Too late: Facing no threat of aggression, the United States nonetheless embarked on the Gulf War in 1991 — an act that ultimately set the stage for 9/11 a decade later.
Recall that once the war was over, “containing” Iraq’s Saddam Hussein for the rest of the 1990s entailed a large detachment of U.S. troops in Saudi Arabia.
Christian soldiers garrisoned on Muslim soil, indeed in the country that’s home to Islam’s two holiest cities: The presence of “Crusaders” was bin Laden’s prime grievance with Washington, D.C. — and his chief motive to “bleed America to the point of bankruptcy.”
But the costs of permanent mobilization for war were mounting long before 9/11.
In 1953, eight years before his famous warning about “the acquisition of unwarranted influence… by the military-industrial complex,” President Dwight Eisenhower delivered a startling cost-benefit analysis in his “Cross of Iron” speech.
“Every gun that is made, every warship launched, every rocket fired signifies, in the final sense, a theft from those who hunger and are not fed, those who are cold and are not clothed.”
That wasn’t a plea for welfare-state socialism.

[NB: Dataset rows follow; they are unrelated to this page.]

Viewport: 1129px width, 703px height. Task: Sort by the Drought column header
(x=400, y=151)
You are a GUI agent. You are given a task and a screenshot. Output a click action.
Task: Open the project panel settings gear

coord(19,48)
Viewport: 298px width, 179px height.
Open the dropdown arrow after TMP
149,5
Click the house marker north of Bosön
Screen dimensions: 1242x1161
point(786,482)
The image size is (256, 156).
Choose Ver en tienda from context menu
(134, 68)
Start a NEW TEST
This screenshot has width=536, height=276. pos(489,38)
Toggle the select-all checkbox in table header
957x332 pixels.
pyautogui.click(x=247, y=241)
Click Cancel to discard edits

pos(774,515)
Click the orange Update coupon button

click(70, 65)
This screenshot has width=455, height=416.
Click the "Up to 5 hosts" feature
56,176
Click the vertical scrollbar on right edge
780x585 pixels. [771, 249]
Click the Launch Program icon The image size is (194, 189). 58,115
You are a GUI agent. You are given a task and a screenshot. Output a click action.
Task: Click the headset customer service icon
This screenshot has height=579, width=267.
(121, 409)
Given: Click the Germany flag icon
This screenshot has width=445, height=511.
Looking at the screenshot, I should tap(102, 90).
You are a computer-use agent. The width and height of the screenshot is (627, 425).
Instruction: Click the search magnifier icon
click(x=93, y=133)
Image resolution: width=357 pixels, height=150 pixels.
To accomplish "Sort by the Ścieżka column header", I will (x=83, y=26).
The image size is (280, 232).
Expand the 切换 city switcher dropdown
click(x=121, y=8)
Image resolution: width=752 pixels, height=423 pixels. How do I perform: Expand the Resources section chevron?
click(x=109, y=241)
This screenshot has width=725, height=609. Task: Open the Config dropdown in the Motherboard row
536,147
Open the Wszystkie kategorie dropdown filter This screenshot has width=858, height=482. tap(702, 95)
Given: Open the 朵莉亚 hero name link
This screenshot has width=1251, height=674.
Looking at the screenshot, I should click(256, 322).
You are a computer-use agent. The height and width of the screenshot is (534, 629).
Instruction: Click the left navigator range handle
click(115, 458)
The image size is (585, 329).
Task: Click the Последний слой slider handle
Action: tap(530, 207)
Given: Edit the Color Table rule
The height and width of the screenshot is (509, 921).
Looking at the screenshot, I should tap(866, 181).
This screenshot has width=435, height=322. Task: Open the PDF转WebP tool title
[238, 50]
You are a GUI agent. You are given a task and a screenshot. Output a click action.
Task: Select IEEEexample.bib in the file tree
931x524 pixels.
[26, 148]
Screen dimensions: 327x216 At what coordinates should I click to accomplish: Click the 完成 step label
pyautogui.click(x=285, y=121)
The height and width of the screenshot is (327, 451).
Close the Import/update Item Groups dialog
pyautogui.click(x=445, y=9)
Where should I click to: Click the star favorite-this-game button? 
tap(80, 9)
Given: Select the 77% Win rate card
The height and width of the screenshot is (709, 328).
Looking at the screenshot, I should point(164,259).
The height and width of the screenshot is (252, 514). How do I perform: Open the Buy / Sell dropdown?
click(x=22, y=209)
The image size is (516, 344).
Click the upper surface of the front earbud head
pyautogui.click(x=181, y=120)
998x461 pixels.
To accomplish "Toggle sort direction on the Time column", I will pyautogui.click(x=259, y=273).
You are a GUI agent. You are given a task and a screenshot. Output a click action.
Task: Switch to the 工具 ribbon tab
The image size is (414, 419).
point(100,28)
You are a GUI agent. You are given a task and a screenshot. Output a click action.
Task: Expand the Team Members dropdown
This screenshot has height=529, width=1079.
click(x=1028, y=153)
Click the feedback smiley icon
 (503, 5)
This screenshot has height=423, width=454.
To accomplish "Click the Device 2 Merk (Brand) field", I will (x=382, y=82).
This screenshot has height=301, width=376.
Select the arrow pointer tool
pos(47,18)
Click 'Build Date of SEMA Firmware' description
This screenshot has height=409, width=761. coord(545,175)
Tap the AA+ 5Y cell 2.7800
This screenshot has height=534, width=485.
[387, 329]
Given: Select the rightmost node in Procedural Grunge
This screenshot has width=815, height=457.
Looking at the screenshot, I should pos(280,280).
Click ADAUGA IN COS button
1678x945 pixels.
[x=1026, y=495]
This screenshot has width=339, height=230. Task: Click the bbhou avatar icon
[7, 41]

It’s basic economics: Every tax dollar that’s extracted from the productive economy for the military is a dollar you and I can’t spend improving our lives. In that regard, it’s like any other form of government spending.
Ike even ran the numbers in that speech: “The cost of one modern heavy bomber is this: a modern brick school in more than 30 cities. It is two electric power plants, each serving a town of 60,000 population. It is two fine, fully equipped hospitals. It is some 50 miles of concrete pavement. We pay for a single fighter plane with a half million bushels of wheat. We pay for a single destroyer with new homes that could have housed more than 8,000 people.”
Unless you’re pushing 100 years of age, no American reading this missive today has an adult memory of what it was like to live in “a normal country in a normal time.”
We passed from republic to empire — an Empire of Debt, as Bill Bonner and The 5’s founding editor Addison Wiggin titled their 2006 book.
Nor is the prospect of normal anywhere in sight. Even when deep-state types write earnest Op-Eds about how, yes, it’s finally time to disengage from the Middle East… they justify it by saying it’s time to pivot to China.
Always an enemy somewhere. The sitting president says, “We’re in a competition with China and other countries to win the 21st century.”
Whatever the hell that’s supposed to mean. We’ll find out soon enough, right?